I’m somewhat into the enneagram and am an enneagram 3–the achiever, and for those that know anything about 3s, we really pride ourselves on competition, success, being “the best,” and doing “the most.” And if I’m being honest, I think my 3-ness for a long time fueled my drive and my ministry, but then I got sick.
Two months after being called to Emmaus Way in 2015, I became quite ill and was pretty quickly diagnosed with Systemic Lupus Erythematosus. Systemic Lupus Erythematosus is an auto-immune disorder that can attack at any given time any organ system of your body. It’s an unpredictable and quite debilitating chronic disease that forces you to put limits on what you can and can’t do. Things I used to take for granted–long, extended hour work days, being on different committees, saying yes to this and that engagement, flying to stay connected to Baptist life and simply for vacation, getting out of bed, sitting outside in the sun, having a keen memory and devouring books, even taking a walk around the block, became great challenges.

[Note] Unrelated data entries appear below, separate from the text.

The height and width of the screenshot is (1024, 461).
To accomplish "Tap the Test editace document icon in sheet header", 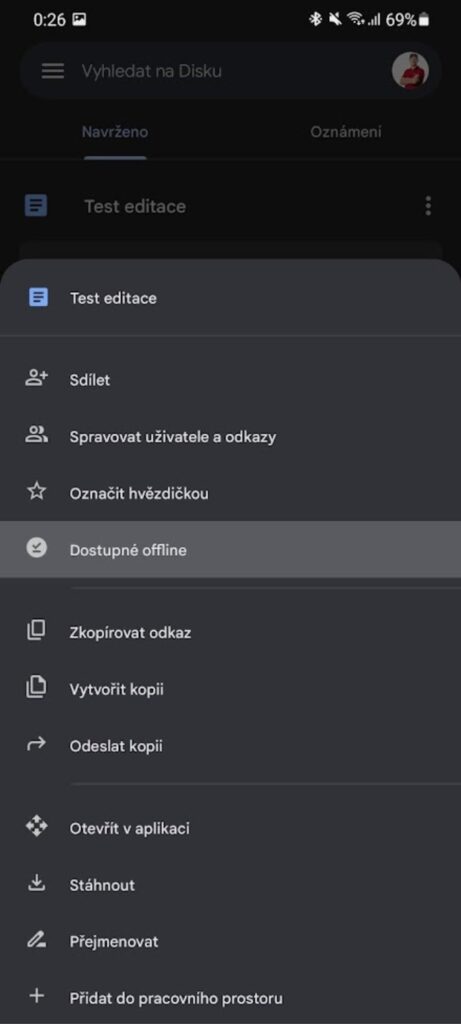I will (39, 298).
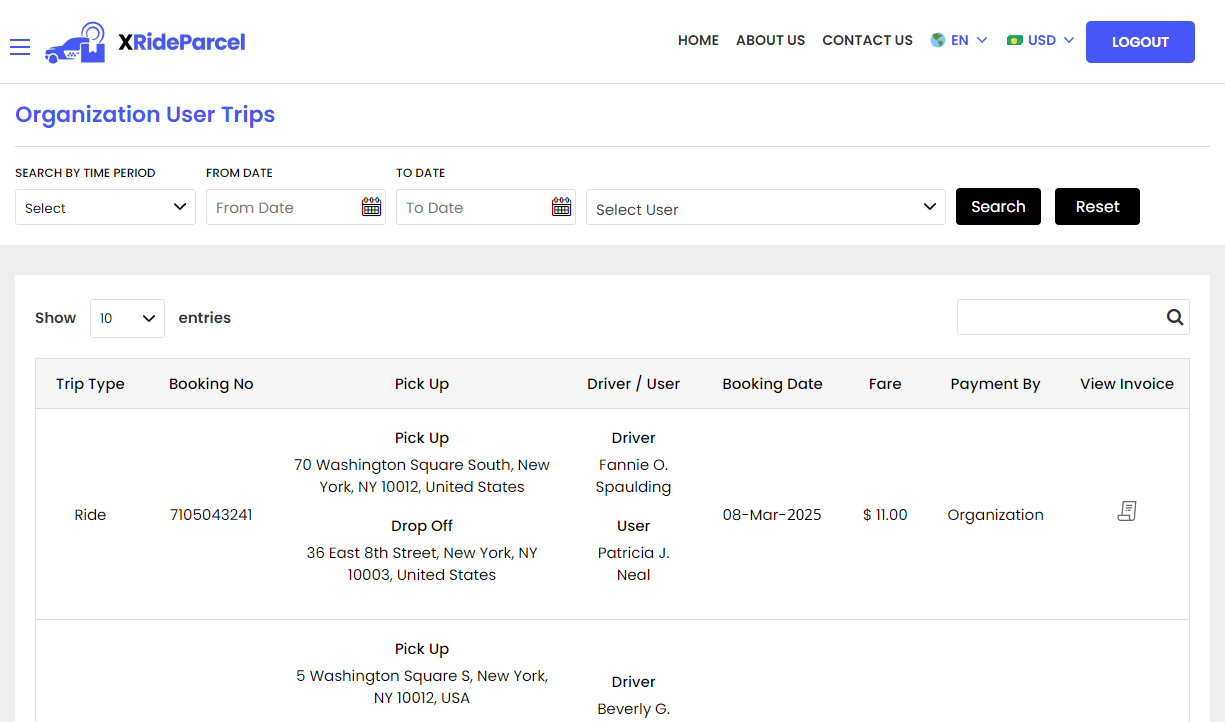This screenshot has height=722, width=1225.
Task: Change the show entries count dropdown
Action: (x=127, y=318)
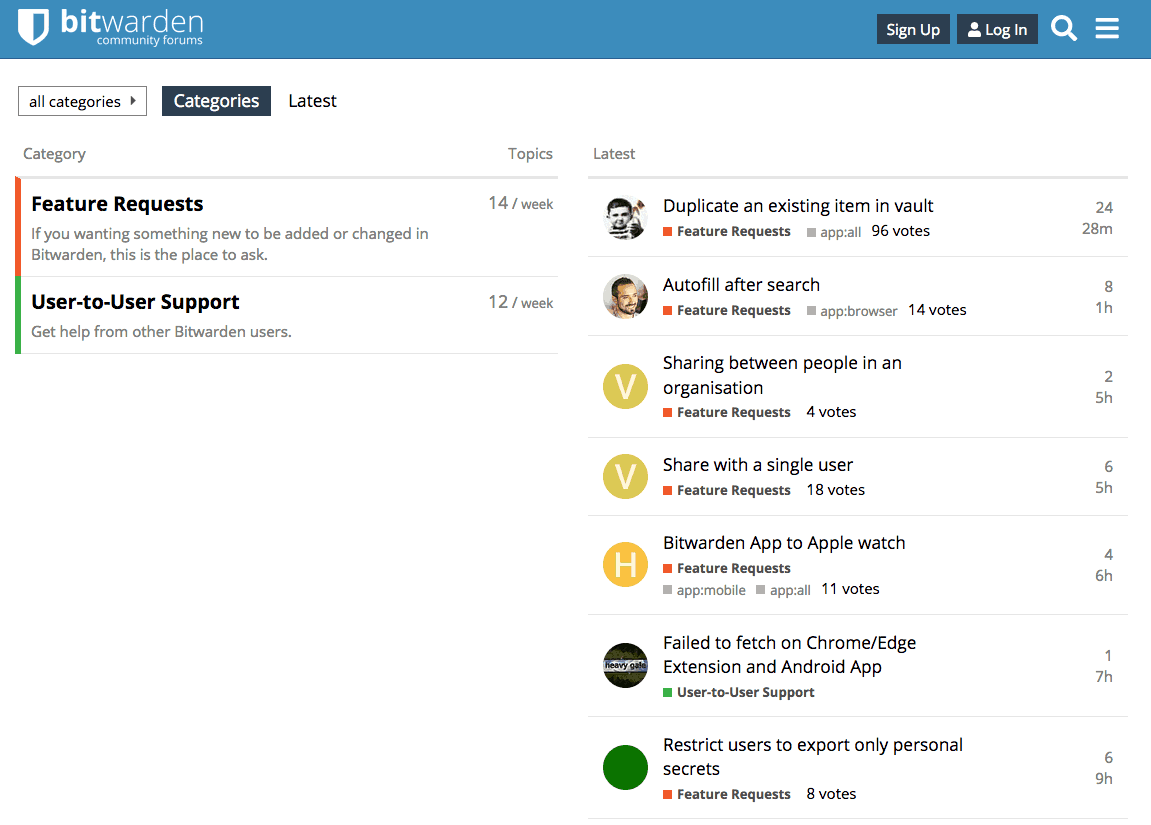Click the orange H avatar for Apple watch topic
The width and height of the screenshot is (1151, 825).
click(625, 564)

At twenty-seven years old, my “success” in ministry (or what I had perceived as success and toted on my resume) felt like it was pulled out from under me. My world and my ministry no longer felt like anything and everything was possible. I went from naively thinking the world was my oyster to being confronted with having to find life and meaning in the here and now, with each good day and even the bad. I was forced to slow down and rest. I was forced to say “no”–a lot. I was forced to be reminded that my worth as a Baptist minister, a partner, a daughter, a sister, a friend was not based on where I’d preached or been recognized or been published or even in what I’d “done” as a minister and person within Baptist life, but my worth came from simply being a reflection of Imago Dei. I had to learn how to glean in the darkness; how to live with uncertainty and lack of control; how to be vulnerable and rely on others; how to find joy in the depths; how to know I am called, even now, in this body.

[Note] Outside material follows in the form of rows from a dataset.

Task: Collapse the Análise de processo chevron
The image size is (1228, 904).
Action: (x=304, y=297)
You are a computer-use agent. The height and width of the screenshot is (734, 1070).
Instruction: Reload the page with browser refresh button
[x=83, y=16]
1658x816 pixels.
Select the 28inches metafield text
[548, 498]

Since my diagnosis, I’ve had to get real honest with this insecurity I have felt as a female Baptist minister for a long time, an insecurity rooted in a pressure to perform as female ministers, breaking down all the barriers and doing all the things to prove we are worthy and called and qualified for certain positions. Lupus forced me to confront what it means, though, when I physically can’t break down barriers and prove my “worth” for certain positions. No woman should have to “prove” herself for certain ministerial positions because women are just as qualified (if not more qualified) than any of our male counterparts. But after lupus, I had to come to, somewhat painfully, know that in the marrow of my bones for myself. I hope, even without a lupus diagnosis, fellow female and male clergy, congregations and our broader Baptist life will continue to know that truth more fully in their bones, too: Baptist women in ministry should not have to “prove” our worth.
What advice would you give a teenage girl discerning a call to ministry?
I’d encourage a teenage girl discerning a call to ministry to find people encouraging and cheering her on as she lives into and discerns this call to ministry. Surround yourself with people who remind you of your worth and your call, even when you can’t remember or have forgotten to see it within yourself. Find people to ask good questions and love you through the answers. Some of your people might be a family member or minister at your church, a youth mentor, teacher or friend. The road will not always be easy and it’s going to be full of people trying to tell you you aren’t called, but you are. Find those people to remind you on the best and the worst days that you aren’t walking the path of ministry alone.